The tragic Great East Japan Earthquake and Tsunami will have happened four years ago this March 11th. And three years ago, the movie Pray For Japan premiered in Japan and the United States of America. I remember as if it was yesterday going to the AMC Del Amo Theatres in Torrance, CA, and reveling in the lovely chaos of our Los Angeles-area premiere. We had one theatre sell out, and the people at the Del Amo were delighted to open a second auditorium to us. The film was hastily ingested to a second digital cinema projector server, and we had doubled capacity. We got really close to selling out that second auditorium.
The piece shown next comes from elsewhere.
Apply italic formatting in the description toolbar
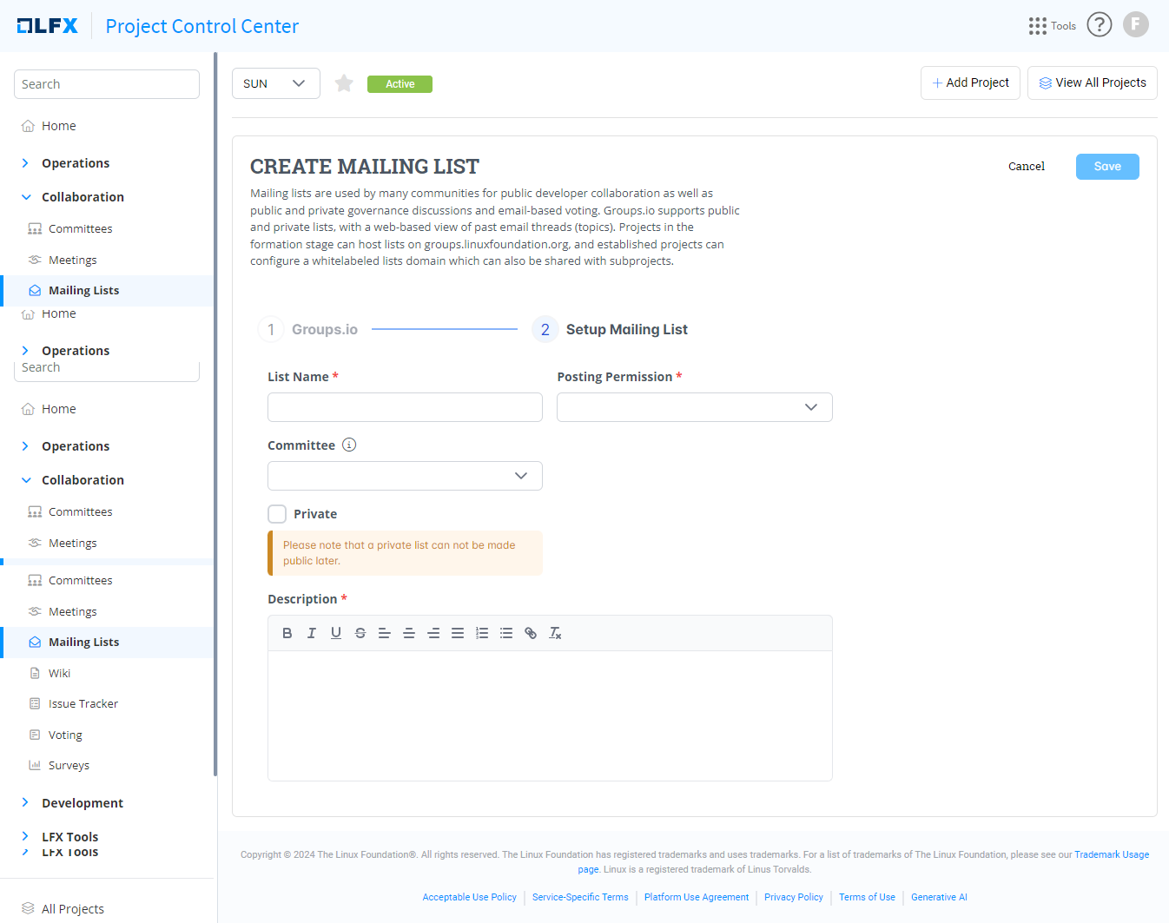1169x923 pixels. pyautogui.click(x=312, y=633)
It was the culmination of hard work by a dedicated group of volunteers on both sides of the Pacific. I signed on in June of 2011, just out of Los Angeles Valley College's Media Arts program. Stu Levy had just come back from a second trip to Japan after being there for the on March 11th and volunteering three days later. We had a couple of volunteer post-production people already, and the person we had hoped would be the editor couldn't do it because he had just signed on for a very demanding gig with a cable TV network. Since all but one of the interviews that had been done for the film were in Japanese, and I only knew enough spoken Japanese to get me in trouble, Stu had to find editors whose first language was Japanese. However, there was plenty for me to do assisting the production, and the formal title I eventually earned was that of Assistant Editor. My task was to do the grunt work that would distract the Editor from his or her creative work cutting the documentary feature together. Actually, we wound up with four Editors: Emiko, who ended up with the nickname Panchita, given by a waiter at a Burbank Mexican restaurant, Nobuo, Susumu, and Noriko. Add to this Stu and his partner Yuka, and Yours Truly, and this made up "Team P4J" in Los Angeles.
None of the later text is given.